* _Given problem_
Please duplicate the material starting with the line that contains "The image size is (2576, 784). In" and continuing through the end of the material, keeping every line exactly as it appears.

Stored items from a collection:
-- start --
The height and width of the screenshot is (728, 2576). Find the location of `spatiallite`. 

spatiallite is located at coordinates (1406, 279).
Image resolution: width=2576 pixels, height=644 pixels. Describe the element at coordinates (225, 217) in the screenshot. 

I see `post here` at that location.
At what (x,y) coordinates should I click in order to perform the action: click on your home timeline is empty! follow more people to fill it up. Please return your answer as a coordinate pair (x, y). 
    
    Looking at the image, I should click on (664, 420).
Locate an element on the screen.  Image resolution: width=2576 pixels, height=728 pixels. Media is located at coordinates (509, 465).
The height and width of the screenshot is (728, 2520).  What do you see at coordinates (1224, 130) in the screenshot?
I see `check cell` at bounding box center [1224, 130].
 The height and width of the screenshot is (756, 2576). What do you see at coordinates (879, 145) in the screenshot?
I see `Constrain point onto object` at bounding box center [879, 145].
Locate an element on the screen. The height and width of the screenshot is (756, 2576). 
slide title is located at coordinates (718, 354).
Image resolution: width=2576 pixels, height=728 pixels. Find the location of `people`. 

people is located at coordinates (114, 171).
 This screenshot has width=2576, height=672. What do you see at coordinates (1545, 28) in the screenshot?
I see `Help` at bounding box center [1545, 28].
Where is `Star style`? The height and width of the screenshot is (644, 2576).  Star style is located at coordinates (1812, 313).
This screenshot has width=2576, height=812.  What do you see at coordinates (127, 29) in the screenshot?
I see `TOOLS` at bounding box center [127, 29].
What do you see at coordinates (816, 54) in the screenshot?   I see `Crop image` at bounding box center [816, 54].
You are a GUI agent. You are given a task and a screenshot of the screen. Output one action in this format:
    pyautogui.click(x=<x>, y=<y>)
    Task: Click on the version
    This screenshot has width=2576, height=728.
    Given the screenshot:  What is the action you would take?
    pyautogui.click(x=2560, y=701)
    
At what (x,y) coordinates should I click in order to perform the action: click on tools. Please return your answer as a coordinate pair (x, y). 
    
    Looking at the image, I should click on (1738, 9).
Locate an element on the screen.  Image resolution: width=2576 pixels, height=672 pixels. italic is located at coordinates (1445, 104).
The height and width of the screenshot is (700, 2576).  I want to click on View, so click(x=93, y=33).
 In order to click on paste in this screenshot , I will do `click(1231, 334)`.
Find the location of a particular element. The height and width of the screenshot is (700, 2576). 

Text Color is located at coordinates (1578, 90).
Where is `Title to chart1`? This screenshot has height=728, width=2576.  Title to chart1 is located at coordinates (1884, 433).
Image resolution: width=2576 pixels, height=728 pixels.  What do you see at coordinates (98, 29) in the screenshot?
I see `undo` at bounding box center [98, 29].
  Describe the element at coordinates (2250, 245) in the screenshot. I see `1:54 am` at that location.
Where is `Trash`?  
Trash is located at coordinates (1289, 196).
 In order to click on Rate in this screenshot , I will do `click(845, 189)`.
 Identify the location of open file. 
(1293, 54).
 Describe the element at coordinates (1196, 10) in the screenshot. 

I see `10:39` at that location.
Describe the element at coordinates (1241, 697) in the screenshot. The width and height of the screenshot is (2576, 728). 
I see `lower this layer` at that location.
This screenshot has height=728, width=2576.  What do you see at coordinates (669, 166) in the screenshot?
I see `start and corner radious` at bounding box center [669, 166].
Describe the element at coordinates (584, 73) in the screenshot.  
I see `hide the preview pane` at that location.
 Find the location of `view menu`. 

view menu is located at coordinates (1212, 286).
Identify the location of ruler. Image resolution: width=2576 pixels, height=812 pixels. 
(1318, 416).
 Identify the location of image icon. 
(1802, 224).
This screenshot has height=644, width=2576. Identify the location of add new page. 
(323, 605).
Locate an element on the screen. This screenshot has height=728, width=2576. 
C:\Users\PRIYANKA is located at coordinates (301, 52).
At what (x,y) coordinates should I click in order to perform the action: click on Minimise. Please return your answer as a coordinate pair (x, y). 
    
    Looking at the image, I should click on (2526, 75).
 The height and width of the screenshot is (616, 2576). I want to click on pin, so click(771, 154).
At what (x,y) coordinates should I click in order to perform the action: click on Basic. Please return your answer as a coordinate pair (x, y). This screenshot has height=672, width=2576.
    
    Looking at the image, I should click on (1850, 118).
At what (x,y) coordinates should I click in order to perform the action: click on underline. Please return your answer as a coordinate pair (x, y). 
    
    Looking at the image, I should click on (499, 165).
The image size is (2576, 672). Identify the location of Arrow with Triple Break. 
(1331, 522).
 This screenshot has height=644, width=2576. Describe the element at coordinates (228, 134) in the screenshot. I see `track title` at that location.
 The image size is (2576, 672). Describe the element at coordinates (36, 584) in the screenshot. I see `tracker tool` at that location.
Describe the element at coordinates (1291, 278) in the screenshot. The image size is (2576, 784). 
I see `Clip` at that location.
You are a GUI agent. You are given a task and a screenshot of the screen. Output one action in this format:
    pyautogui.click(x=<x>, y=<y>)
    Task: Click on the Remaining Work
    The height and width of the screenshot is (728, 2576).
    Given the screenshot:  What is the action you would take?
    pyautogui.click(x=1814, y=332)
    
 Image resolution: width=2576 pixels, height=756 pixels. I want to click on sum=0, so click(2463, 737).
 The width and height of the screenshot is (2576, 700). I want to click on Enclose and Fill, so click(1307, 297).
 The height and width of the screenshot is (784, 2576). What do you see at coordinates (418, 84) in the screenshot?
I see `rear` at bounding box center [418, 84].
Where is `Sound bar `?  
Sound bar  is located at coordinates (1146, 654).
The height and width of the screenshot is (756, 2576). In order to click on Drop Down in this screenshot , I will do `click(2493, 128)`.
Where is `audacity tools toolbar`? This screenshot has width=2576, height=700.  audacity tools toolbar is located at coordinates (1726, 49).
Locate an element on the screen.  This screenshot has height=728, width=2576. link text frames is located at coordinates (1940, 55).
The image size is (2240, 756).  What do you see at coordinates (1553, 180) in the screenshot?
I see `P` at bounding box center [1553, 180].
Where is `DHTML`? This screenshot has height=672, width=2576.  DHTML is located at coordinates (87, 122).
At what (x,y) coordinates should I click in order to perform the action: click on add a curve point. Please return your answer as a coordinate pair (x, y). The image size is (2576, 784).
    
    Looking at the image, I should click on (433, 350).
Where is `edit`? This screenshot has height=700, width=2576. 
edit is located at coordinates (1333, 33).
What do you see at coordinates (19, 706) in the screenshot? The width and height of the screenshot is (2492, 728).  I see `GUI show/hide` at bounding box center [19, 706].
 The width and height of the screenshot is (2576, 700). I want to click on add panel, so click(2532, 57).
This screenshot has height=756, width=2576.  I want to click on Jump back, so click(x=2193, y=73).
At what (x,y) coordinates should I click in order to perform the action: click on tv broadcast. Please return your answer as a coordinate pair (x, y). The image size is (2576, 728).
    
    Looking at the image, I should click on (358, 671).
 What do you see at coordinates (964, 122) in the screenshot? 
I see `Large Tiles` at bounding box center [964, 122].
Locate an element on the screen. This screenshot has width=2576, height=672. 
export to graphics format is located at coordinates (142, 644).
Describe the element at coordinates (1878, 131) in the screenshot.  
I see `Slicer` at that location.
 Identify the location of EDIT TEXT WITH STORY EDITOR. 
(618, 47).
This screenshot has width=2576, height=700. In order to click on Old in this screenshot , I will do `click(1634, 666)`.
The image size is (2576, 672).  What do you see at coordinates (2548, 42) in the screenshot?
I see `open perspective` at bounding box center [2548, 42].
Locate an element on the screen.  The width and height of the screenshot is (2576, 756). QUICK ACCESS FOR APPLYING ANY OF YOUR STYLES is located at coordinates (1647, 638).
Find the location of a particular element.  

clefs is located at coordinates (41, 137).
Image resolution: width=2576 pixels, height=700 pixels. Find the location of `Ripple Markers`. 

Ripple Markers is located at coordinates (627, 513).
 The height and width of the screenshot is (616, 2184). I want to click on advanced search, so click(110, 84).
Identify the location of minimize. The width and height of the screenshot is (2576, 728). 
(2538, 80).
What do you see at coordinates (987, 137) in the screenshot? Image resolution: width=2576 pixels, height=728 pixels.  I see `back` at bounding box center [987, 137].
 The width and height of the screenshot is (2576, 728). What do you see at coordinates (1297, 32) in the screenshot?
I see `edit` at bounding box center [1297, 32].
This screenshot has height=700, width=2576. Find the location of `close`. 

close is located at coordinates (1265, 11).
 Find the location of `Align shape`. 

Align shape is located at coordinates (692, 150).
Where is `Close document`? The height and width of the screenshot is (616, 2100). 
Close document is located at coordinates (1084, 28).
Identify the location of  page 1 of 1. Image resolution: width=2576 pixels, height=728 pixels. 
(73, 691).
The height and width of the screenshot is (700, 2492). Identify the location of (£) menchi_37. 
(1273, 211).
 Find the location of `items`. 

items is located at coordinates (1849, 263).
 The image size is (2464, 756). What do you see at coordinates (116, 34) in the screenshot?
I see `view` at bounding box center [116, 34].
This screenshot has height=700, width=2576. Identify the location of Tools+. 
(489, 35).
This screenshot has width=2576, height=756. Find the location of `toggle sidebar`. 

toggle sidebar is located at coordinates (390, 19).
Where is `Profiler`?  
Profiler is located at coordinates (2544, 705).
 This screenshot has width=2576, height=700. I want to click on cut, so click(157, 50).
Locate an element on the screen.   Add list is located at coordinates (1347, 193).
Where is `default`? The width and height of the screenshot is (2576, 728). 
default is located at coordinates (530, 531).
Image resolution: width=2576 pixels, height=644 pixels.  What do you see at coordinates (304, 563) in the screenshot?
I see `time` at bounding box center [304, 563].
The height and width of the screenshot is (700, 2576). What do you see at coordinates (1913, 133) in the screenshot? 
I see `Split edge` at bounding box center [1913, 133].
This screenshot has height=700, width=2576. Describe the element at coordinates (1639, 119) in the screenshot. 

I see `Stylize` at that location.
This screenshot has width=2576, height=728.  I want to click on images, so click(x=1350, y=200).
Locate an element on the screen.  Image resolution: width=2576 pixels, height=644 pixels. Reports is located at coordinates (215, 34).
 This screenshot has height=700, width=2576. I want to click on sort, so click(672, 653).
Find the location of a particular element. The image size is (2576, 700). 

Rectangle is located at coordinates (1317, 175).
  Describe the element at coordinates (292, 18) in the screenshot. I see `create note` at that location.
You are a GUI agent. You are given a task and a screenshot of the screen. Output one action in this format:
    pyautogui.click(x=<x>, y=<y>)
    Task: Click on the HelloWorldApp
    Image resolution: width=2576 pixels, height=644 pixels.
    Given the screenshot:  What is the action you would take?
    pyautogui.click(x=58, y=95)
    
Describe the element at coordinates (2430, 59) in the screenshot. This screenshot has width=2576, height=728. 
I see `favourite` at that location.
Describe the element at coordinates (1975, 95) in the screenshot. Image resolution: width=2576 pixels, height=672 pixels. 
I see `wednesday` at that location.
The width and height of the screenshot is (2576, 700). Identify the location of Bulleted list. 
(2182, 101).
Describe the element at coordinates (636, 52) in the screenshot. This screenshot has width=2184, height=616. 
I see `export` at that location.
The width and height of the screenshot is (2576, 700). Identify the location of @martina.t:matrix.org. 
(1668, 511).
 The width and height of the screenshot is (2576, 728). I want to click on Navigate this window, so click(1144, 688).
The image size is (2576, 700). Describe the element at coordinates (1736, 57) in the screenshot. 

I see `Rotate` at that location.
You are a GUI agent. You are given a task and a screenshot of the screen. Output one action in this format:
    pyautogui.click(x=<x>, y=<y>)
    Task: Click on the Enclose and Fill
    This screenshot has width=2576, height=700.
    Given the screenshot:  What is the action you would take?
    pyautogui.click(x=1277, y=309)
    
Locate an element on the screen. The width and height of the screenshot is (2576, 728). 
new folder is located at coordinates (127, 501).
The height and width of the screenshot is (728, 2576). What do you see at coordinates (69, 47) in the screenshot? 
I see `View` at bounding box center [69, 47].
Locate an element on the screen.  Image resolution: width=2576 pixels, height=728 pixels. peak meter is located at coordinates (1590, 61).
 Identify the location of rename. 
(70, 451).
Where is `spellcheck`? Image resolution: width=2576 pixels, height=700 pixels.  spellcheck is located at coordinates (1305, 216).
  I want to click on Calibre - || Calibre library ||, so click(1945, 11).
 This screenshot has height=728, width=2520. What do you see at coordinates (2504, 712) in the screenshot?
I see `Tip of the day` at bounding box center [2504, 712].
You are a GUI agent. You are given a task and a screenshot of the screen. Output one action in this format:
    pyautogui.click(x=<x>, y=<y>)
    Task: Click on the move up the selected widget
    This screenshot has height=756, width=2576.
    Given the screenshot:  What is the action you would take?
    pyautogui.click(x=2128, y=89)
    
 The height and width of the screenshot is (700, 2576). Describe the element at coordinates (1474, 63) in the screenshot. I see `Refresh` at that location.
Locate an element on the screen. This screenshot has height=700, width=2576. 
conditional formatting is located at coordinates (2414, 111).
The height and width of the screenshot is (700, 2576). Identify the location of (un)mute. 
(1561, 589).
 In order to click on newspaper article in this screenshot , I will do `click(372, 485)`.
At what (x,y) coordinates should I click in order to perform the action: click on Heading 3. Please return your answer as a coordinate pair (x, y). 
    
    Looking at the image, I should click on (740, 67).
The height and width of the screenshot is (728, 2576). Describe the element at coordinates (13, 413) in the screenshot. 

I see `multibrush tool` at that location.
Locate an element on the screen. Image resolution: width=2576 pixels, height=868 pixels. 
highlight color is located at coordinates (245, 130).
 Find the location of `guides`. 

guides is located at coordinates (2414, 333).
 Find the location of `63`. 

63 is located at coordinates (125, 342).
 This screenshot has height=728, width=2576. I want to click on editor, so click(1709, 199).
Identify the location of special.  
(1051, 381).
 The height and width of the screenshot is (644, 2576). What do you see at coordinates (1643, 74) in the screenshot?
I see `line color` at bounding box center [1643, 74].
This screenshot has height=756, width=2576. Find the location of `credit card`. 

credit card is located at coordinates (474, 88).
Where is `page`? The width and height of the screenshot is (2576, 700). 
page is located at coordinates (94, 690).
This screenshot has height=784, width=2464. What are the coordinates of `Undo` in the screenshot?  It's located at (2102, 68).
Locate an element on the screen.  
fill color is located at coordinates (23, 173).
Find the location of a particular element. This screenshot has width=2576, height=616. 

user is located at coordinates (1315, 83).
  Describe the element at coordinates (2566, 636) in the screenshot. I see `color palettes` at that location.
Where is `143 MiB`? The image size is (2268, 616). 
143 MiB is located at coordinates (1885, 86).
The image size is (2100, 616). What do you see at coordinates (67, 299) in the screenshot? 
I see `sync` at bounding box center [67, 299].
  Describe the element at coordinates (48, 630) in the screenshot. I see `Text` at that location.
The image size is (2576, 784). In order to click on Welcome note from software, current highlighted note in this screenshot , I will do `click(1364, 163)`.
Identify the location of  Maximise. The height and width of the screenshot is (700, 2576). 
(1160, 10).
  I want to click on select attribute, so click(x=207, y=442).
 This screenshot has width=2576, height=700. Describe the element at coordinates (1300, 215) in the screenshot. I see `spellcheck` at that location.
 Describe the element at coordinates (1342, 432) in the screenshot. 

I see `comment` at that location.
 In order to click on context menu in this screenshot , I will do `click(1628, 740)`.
-- end --
* _Answer to the task_
The image size is (2576, 784). In order to click on Welcome note from software, current highlighted note in this screenshot , I will do `click(1364, 163)`.
Identify the location of  Maximise. The height and width of the screenshot is (700, 2576). 
(1160, 10).
  I want to click on select attribute, so click(x=207, y=442).
 This screenshot has width=2576, height=700. Describe the element at coordinates (1300, 215) in the screenshot. I see `spellcheck` at that location.
 Describe the element at coordinates (1342, 432) in the screenshot. 

I see `comment` at that location.
 In order to click on context menu in this screenshot , I will do `click(1628, 740)`.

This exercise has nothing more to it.